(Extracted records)
========================
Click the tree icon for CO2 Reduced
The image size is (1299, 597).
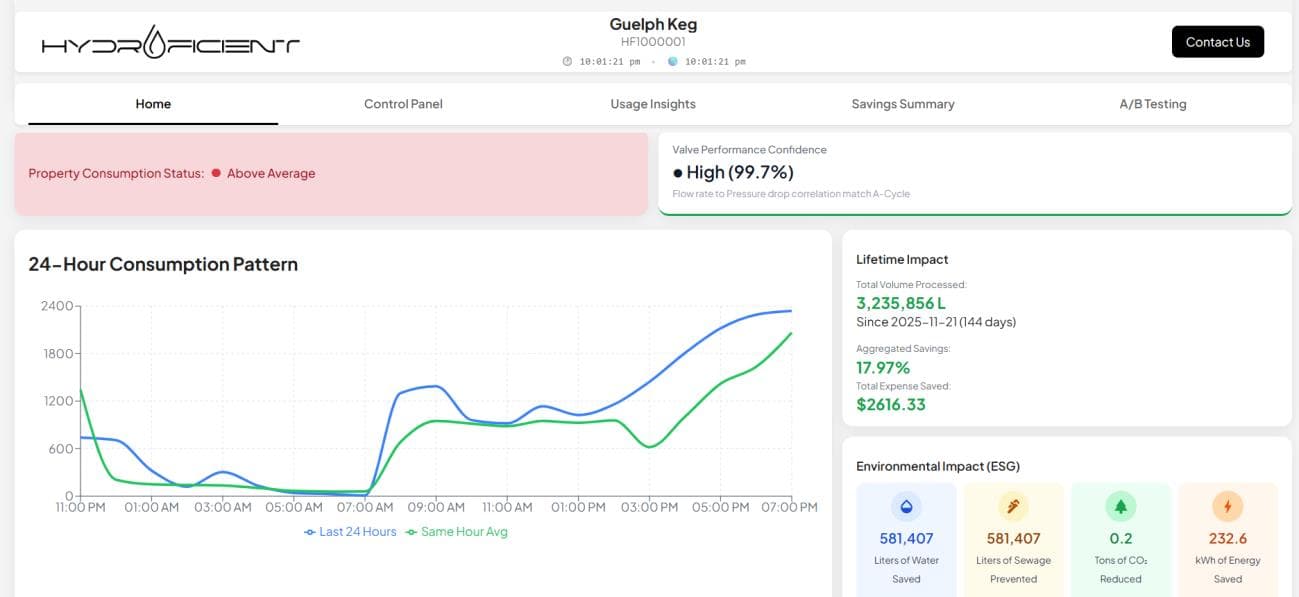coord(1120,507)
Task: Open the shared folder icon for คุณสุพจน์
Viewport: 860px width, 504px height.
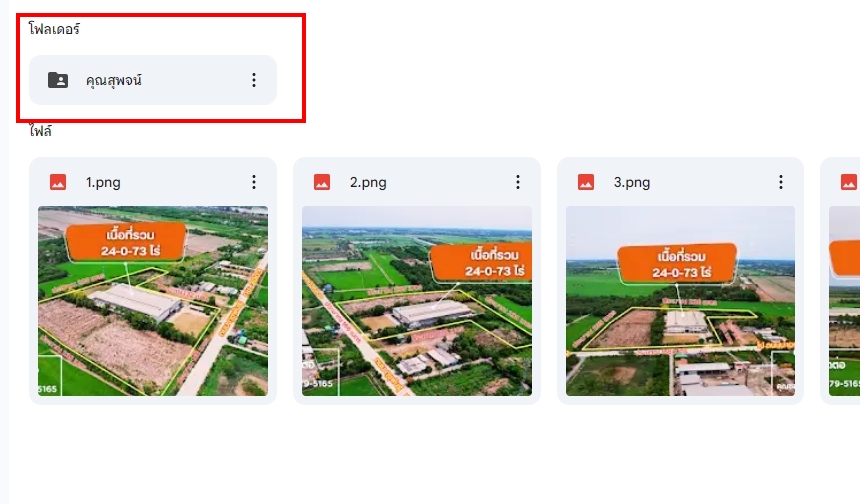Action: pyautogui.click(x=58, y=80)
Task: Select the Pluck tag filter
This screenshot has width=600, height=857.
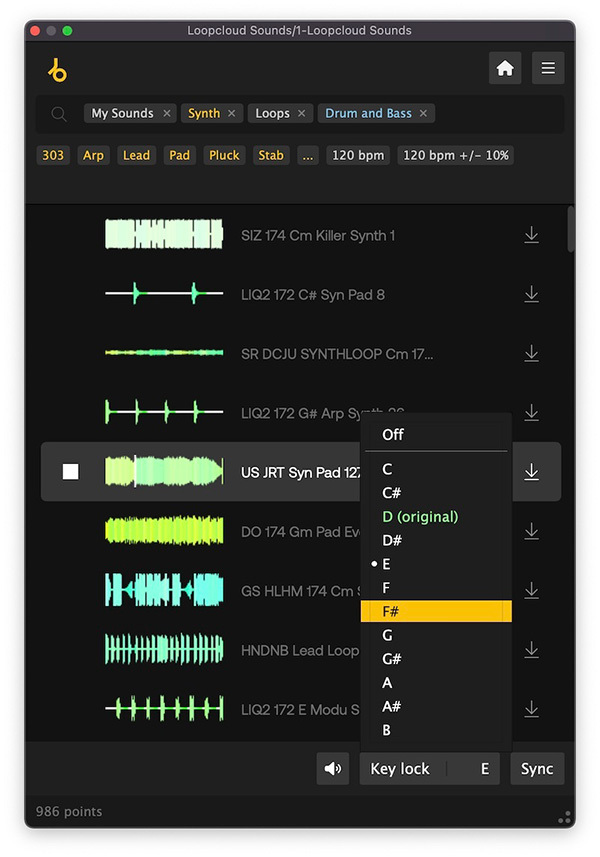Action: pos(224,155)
========================
Your instructions:
Transcribe every record above in full. Pictures stay out of the copy.

Response:
Click the tree icon for CO2 Reduced
The image size is (1299, 597).
coord(1120,507)
Task: Open the shared folder icon for คุณสุพจน์
Viewport: 860px width, 504px height.
Action: pyautogui.click(x=58, y=80)
Task: Select the Pluck tag filter
This screenshot has width=600, height=857.
Action: pos(224,155)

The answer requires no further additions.